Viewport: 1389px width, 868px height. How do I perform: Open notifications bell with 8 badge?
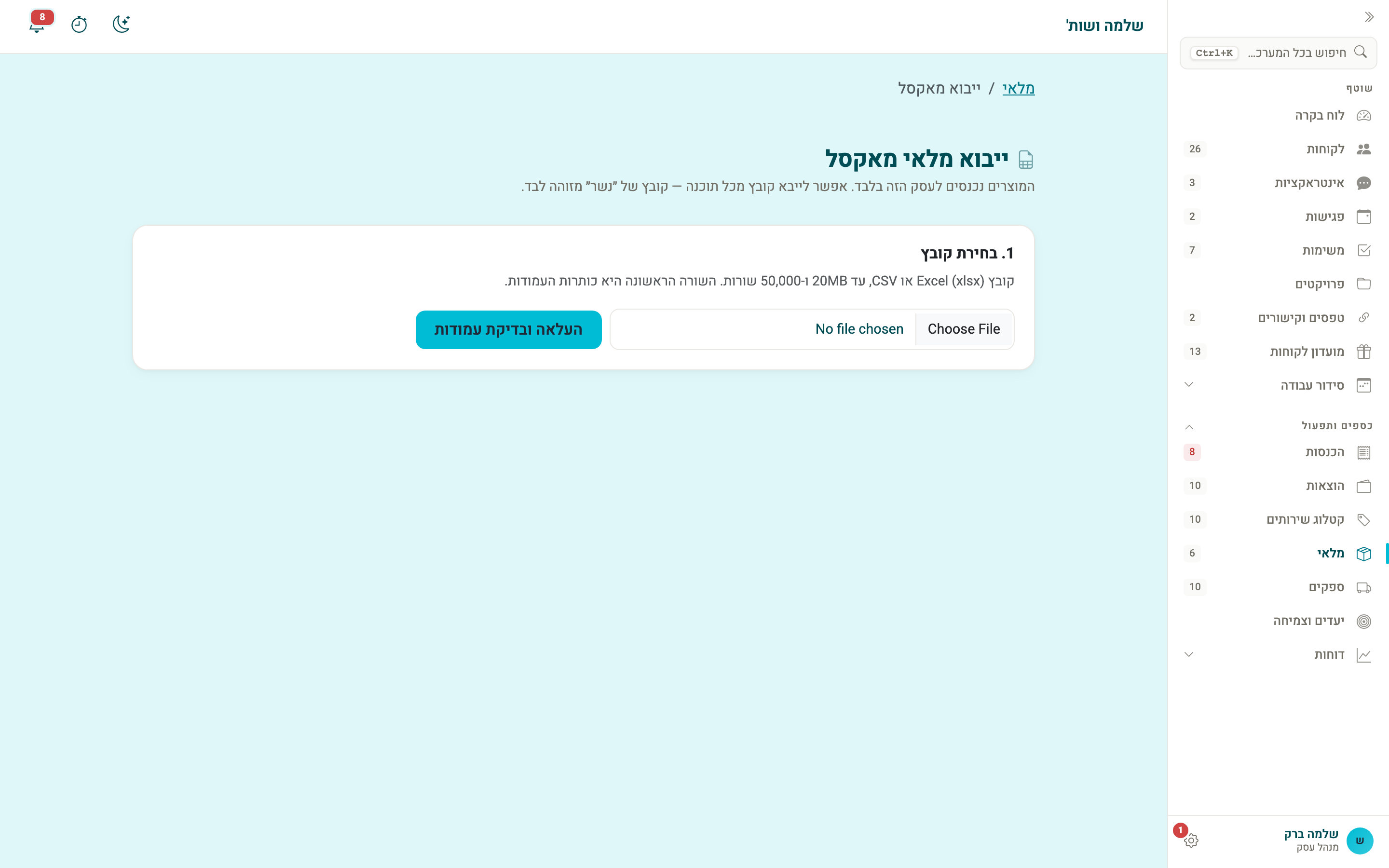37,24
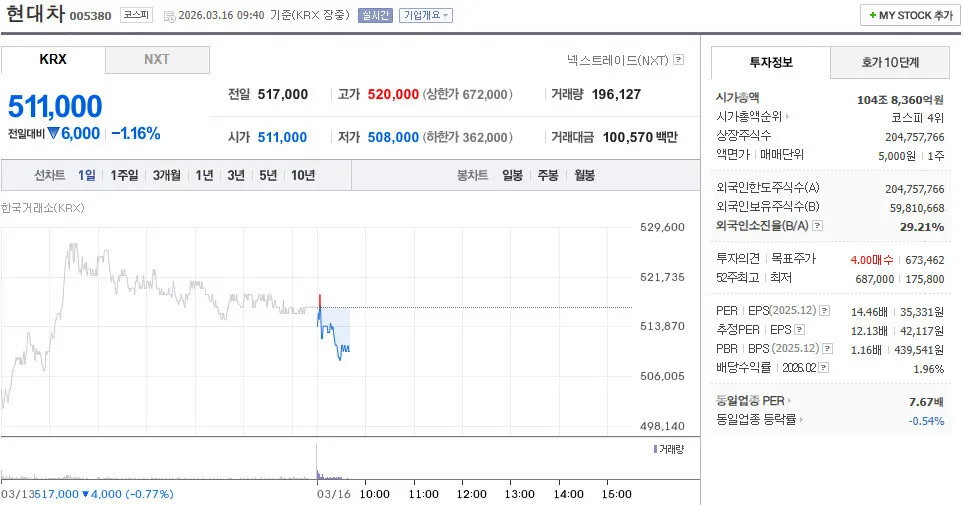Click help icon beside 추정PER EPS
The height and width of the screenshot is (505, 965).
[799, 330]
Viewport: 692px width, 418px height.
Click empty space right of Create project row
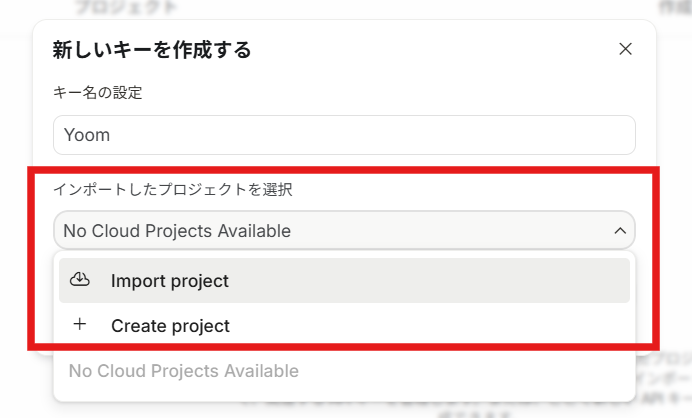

● **EXERCISE OBJECTIVE**
Repeat each line of the material exactly, please, and skip every picture.

● **OUTPUT FOR THIS TASK**
Viewport: 1389px width, 868px height. How do I perform: Open notifications bell with 8 badge?
37,24
Click help icon beside 추정PER EPS
The height and width of the screenshot is (505, 965).
[799, 330]
Viewport: 692px width, 418px height.
Click empty space right of Create project row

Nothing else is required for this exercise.